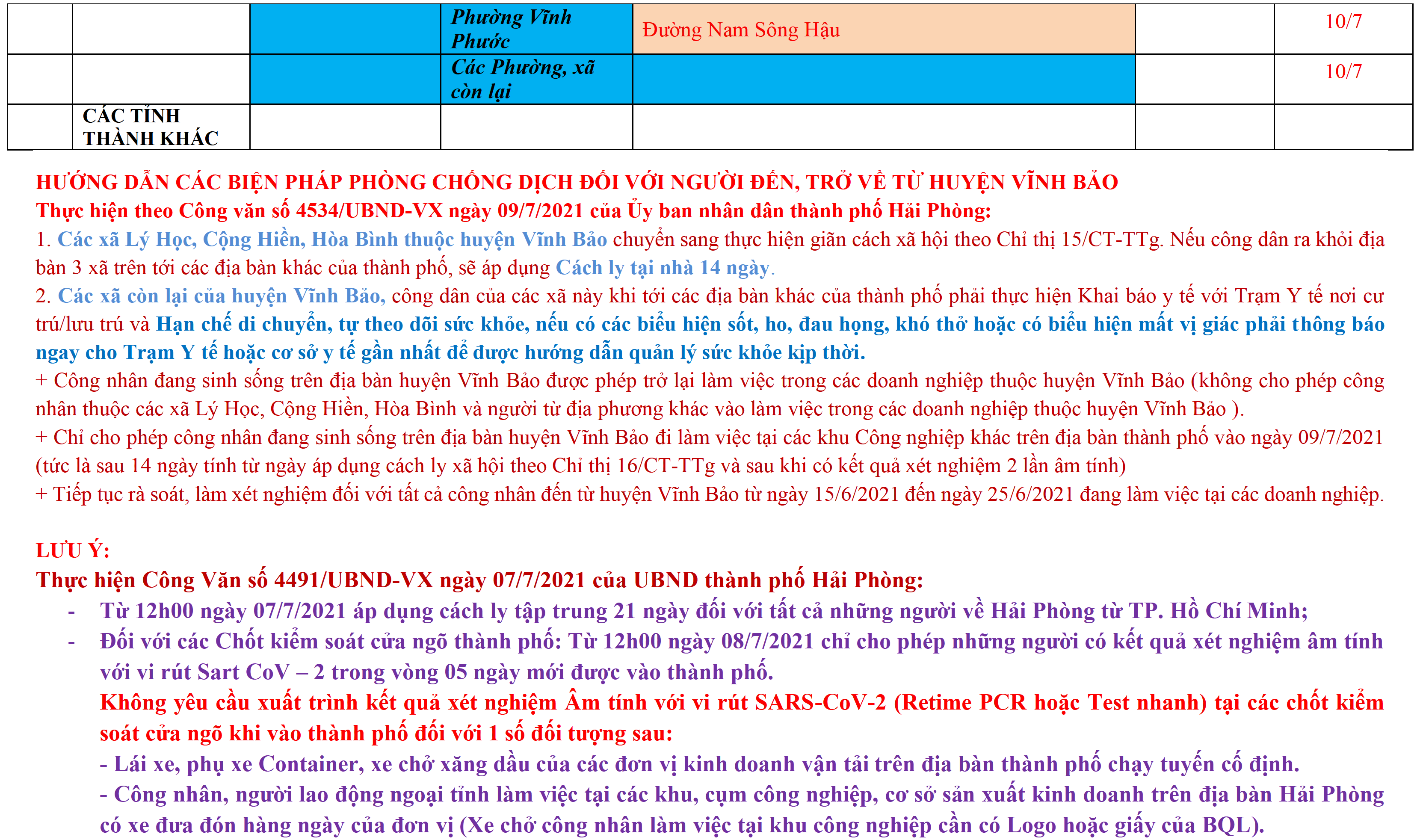The image size is (1420, 840).
Task: Click the second '10/7' date cell
Action: coord(1343,71)
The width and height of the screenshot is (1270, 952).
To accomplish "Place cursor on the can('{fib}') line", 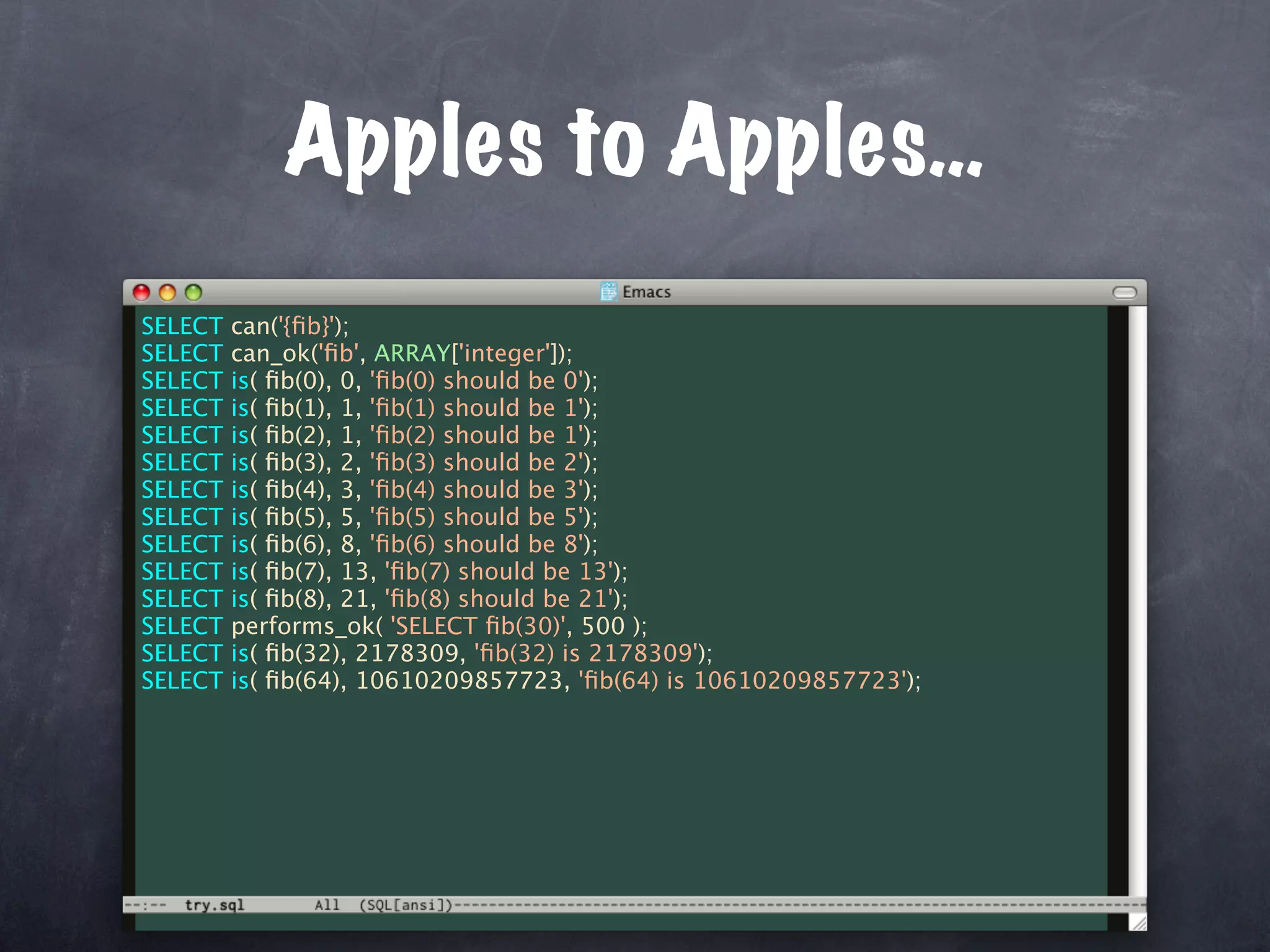I will coord(289,326).
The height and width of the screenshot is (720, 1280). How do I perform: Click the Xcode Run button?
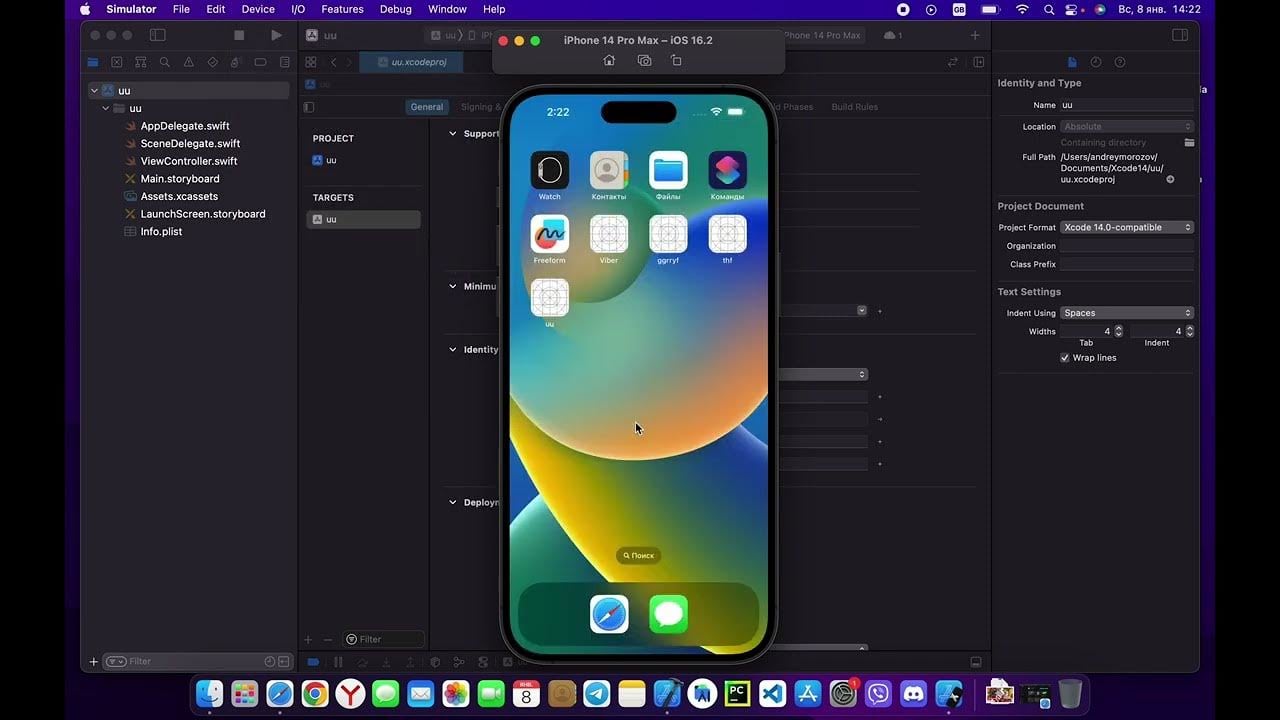pyautogui.click(x=276, y=35)

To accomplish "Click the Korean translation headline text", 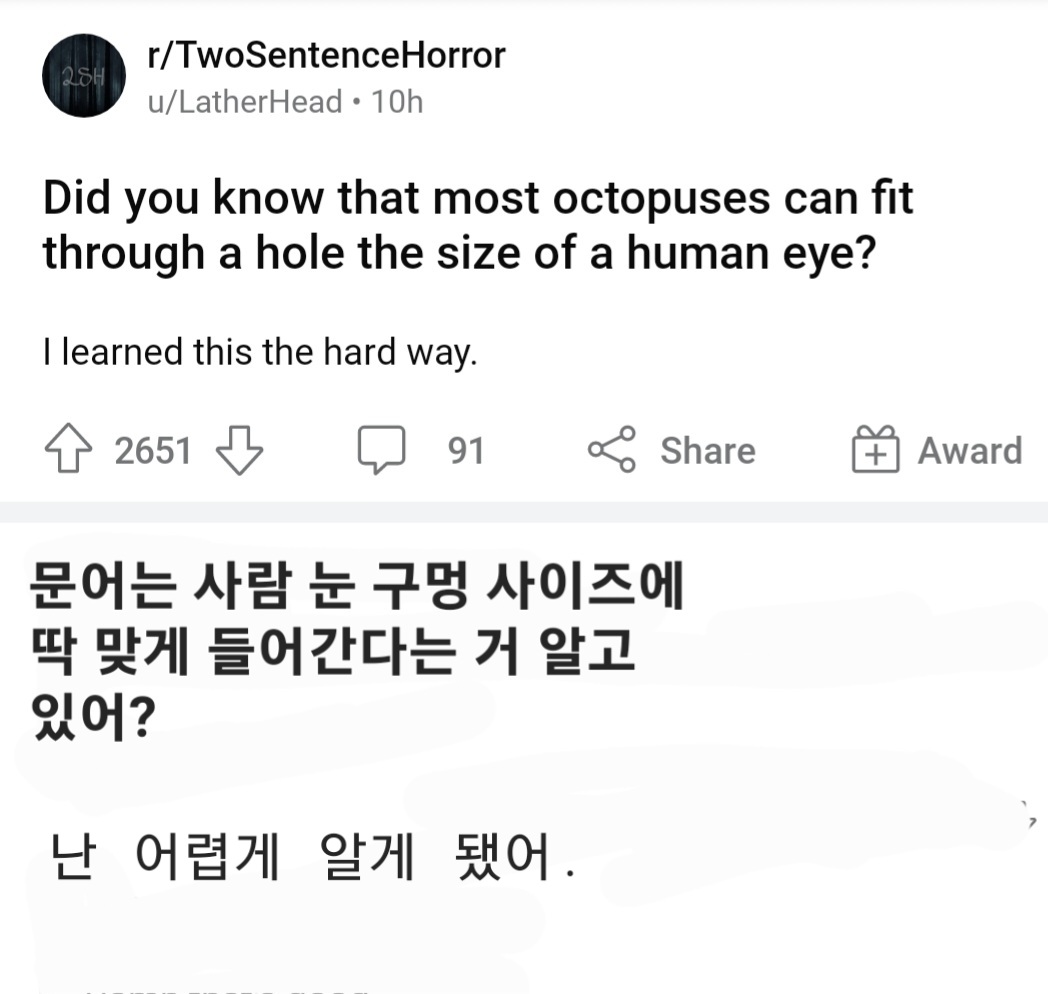I will tap(357, 650).
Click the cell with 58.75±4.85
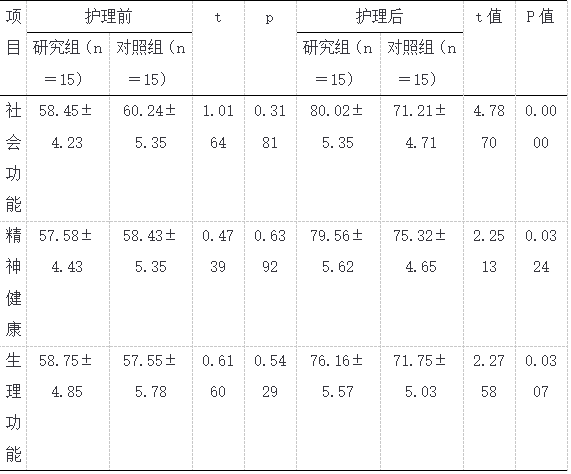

## DIRECTIONS
List every line of the data above that contains the word "height".

## SOLUTION
The width and height of the screenshot is (1270, 952).
The height and width of the screenshot is (720, 1280). How do I perform: Click the Xcode Run button?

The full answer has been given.